Breached password restriction
- Log in to ADSelfService Plus with admin credentials.
- Go to Admin > Product Settings > Integration Settings > Have I been Pwned?
- Select Enable HaveIbeenPwned Integration.
What using breached passwords affect password security?
- Hackers use cyberattacks like brute force to breach user account passwords. This process, although laborious, is highly effective as users are susceptible to using weak passwords.
- Once these passwords are breached, and hackers gain access to the organization's network, the heath of the organization security is at risk.
What are the limitations of Windows PowerShell for improved password security?
- It doesn't support native blacklisting of Active Directory passwords.
- It doesn't allow admins to enforce password policies based on OU or domain or group memberships.
Apart from being easy to configure, ADSelfService Plus has several advantages when compared to PowerShell scripts.

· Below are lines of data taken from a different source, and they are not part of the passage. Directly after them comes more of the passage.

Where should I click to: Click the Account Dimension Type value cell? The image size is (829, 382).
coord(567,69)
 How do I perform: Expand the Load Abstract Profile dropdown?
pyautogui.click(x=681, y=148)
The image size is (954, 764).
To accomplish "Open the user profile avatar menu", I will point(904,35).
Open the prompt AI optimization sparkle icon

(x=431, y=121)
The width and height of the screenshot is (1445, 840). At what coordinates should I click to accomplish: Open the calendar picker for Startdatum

- Advanced password policy settings:
Admins can create custom password policies from the advanced password policy controls that bans weak passwords, palindromes, etc.
- Universal enforcement:
Admins can enforce custom password policies during self-service password reset and password change for both Active Directory and cloud applications.
- Improves IT security:
Provides advanced multi-factor authentication techniques including biometrics and YubiKey for securing cloud apps.
- Improves the user experience:
Users can perform self-service password reset from multiple access points such as their login screens or a secure web-portal.